Social worker Jessica Kim presents "Understanding Racialized Trauma," a conversation about how Asian Americans and other racial groups experience racism covertly and explicitly.
This program will be held virtually on the Zoom platform; please register for link. This program will not be recorded.
When people are faced with stressors beyond their capacity to successfully overcome, we can experience myriad physical, emotional, and cognitive reactions. Some effects are short-lived while others can have a lasting impact on how we perceive and interact with the world around us. The effects of racialized trauma impact our physical and mental well-being. Ultimately, trauma robs us of our most basic human need – safety.
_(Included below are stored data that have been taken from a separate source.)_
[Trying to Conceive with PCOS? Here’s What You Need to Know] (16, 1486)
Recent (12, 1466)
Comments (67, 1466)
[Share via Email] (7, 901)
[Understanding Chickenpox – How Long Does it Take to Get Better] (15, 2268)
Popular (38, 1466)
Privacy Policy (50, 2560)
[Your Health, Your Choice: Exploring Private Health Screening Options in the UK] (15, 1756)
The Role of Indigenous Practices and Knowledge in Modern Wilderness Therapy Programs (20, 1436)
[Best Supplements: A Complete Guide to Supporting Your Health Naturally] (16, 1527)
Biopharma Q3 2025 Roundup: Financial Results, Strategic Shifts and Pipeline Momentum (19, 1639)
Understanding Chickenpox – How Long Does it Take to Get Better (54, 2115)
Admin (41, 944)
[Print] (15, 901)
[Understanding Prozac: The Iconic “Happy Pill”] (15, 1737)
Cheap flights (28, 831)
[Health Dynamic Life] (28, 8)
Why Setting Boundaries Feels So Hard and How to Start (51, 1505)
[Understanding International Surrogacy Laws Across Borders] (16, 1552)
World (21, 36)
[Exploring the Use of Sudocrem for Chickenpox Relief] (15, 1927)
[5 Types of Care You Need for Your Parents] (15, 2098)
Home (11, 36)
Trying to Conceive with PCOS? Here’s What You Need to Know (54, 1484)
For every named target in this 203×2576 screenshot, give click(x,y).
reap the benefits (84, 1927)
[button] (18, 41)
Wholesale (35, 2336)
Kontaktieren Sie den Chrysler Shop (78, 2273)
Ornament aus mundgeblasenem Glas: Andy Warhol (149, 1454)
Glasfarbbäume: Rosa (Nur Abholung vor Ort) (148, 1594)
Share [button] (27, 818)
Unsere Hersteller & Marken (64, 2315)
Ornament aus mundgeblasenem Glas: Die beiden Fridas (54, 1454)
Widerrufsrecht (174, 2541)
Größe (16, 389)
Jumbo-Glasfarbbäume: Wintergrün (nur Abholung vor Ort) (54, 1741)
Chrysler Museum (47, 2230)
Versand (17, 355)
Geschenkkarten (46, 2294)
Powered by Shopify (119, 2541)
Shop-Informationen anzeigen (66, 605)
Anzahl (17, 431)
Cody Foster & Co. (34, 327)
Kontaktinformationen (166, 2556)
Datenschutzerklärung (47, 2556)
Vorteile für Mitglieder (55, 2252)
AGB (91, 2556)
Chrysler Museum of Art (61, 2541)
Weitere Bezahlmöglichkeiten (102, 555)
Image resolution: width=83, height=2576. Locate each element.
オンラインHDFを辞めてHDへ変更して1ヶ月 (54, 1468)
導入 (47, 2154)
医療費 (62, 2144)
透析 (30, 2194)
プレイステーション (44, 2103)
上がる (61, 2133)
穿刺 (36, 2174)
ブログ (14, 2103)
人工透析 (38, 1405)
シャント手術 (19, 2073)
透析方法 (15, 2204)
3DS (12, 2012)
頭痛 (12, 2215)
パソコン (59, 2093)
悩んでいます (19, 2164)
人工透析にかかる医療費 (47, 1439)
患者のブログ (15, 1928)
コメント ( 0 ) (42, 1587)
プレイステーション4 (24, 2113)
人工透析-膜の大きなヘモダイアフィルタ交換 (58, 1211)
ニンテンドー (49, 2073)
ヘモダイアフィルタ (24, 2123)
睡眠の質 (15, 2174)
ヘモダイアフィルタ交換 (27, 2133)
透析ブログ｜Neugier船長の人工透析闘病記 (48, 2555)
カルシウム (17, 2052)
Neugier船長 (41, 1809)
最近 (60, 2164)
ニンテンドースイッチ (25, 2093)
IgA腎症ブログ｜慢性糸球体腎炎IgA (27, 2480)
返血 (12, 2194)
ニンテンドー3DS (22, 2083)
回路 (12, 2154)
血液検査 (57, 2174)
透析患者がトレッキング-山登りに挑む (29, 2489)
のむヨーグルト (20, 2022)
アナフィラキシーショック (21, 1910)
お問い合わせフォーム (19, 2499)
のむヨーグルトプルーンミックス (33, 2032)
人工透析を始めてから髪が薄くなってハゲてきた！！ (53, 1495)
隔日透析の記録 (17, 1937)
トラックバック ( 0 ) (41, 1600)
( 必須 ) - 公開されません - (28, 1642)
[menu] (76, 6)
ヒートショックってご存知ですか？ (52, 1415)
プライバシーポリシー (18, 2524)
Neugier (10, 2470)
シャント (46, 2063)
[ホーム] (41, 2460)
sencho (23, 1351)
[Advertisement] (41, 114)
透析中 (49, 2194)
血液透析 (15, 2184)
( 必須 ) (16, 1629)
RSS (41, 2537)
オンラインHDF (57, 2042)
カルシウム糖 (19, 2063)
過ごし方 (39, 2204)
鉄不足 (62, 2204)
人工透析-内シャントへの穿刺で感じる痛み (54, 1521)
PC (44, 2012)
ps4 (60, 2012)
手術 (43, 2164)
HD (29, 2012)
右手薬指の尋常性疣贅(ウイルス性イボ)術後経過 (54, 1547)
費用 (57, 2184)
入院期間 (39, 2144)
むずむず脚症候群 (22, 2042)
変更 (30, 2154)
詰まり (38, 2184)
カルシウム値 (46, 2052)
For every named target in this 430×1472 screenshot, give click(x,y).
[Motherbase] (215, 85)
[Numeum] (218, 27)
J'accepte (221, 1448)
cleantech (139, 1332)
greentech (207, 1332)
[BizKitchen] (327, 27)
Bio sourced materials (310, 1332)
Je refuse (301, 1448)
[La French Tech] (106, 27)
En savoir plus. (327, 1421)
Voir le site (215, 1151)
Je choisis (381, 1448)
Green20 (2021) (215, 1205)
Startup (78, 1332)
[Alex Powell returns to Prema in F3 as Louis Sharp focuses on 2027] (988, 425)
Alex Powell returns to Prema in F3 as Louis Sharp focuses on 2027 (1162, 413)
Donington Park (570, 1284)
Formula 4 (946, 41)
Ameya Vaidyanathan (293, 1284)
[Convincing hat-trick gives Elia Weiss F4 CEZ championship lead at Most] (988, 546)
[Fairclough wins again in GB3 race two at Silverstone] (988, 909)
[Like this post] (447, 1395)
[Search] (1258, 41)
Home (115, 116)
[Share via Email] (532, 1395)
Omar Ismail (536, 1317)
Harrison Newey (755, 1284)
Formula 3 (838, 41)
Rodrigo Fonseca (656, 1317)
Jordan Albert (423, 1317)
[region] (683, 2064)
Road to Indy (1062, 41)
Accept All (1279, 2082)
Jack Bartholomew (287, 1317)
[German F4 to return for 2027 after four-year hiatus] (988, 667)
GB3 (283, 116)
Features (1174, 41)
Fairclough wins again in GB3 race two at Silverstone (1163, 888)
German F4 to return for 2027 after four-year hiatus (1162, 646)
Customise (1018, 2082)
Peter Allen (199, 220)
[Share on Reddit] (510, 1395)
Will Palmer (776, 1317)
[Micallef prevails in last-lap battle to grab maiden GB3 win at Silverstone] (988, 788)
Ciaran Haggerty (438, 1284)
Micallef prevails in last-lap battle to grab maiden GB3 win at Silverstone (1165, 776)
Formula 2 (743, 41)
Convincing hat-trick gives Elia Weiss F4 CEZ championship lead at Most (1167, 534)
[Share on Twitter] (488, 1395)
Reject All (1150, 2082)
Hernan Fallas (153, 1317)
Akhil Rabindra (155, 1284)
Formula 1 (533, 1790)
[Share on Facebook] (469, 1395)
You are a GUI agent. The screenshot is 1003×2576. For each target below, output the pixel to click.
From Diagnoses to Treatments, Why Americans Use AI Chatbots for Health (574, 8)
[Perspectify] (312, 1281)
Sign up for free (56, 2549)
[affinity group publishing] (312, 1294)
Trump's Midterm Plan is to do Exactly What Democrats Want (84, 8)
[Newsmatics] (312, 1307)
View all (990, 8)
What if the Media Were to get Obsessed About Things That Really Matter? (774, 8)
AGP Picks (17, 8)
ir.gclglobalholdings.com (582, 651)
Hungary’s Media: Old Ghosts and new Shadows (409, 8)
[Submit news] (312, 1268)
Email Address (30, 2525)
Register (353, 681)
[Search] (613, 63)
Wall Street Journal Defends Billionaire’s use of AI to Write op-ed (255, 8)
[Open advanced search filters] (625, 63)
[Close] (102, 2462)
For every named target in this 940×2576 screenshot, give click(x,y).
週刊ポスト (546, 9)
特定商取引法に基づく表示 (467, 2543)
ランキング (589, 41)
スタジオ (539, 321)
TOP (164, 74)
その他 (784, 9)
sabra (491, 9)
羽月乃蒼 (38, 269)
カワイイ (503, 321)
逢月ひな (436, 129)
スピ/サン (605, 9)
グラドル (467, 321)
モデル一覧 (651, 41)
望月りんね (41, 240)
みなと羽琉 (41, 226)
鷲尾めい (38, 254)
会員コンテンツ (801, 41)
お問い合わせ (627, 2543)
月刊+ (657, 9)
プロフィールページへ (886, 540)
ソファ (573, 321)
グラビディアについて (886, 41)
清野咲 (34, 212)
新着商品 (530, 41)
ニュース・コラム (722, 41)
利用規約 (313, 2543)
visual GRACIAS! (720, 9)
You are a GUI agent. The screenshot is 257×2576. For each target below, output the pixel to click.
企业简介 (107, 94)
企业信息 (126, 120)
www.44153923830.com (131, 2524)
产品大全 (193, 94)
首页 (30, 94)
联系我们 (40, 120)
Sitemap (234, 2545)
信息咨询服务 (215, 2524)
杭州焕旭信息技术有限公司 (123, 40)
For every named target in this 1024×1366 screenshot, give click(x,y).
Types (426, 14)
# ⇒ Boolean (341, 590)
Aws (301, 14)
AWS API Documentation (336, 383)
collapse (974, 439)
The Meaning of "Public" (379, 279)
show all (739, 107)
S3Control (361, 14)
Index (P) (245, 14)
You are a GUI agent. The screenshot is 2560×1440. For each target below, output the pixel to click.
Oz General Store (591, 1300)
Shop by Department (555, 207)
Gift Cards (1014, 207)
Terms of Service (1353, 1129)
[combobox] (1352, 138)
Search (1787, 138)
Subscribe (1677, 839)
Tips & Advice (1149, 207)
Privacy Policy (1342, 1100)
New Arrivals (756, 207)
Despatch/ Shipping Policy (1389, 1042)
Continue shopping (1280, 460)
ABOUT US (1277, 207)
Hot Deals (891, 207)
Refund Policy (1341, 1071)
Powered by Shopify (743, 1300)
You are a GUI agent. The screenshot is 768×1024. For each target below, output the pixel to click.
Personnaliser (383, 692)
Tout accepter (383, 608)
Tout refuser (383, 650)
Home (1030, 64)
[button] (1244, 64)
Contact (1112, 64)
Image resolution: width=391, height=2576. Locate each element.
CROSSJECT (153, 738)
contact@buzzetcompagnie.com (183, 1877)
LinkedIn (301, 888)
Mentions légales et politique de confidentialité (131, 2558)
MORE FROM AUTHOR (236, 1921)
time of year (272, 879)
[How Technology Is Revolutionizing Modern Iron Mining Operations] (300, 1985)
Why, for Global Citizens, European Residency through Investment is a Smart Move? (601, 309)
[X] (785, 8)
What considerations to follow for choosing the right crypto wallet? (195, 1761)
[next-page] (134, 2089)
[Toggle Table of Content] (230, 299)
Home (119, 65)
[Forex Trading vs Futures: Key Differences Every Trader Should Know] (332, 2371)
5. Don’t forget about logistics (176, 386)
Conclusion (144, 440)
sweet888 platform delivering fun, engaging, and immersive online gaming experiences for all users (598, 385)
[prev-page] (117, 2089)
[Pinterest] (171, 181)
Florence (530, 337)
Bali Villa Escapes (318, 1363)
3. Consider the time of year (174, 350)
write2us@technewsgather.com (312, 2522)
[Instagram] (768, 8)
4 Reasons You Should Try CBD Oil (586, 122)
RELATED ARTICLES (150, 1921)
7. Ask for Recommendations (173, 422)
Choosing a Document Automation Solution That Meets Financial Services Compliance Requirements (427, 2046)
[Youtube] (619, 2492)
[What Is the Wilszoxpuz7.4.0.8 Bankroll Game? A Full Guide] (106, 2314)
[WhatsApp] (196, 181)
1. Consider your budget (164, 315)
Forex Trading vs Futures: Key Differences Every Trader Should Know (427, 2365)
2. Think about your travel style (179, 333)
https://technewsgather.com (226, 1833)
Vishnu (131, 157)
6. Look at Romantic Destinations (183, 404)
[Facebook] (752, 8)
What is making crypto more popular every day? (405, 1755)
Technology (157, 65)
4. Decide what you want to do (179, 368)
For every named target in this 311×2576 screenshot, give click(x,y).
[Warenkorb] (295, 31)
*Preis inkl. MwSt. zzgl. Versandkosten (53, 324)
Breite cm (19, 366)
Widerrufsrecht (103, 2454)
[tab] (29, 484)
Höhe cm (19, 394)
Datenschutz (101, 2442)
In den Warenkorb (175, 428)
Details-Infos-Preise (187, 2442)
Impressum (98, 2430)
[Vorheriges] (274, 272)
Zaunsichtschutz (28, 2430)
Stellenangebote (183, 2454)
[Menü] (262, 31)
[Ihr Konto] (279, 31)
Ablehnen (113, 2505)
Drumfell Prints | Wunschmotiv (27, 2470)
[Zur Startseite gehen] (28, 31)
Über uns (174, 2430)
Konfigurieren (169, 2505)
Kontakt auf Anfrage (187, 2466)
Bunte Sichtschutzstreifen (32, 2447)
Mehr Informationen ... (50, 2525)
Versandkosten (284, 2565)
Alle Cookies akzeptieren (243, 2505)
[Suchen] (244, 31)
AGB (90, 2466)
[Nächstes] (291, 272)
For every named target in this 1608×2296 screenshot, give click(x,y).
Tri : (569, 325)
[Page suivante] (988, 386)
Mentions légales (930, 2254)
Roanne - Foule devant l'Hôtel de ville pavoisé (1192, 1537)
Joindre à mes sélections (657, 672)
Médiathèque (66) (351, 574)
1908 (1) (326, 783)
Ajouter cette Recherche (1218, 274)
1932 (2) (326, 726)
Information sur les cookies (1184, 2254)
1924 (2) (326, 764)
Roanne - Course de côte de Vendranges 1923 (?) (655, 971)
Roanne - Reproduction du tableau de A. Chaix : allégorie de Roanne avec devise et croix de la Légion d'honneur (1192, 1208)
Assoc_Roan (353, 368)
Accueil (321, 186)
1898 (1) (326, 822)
Racialized trauma can be intergenerational. We can participate in either proactively partnering with our children or passively existing alongside them as they navigate their racist world alone. The former is our only chance at repairing the effects of hate and the latter is to repeat its legacy in another generation. Intergenerational trauma is perpetuated by the loss of conditions that are necessary for healing to be supported. But how do we begin to provide these conditions?
This conversation will help us think about how Asian Americans and other racial groups experience racism both covertly and explicitly.
Jessica C. Kim is a licensed clinical social worker, mental health advocate, and current PhD candidate in social welfare at the University of Pennsylvania. She serves on the boards of Make Us Visible NJ, Mustard Seed Generation and Asian American Alliance in South Jersey. Kim joined allies statewide to fight for the successful legislation of AAPI curricula in New Jersey and looks forward to its implementation.
Presented in partnership with Not In Our Town Princeton.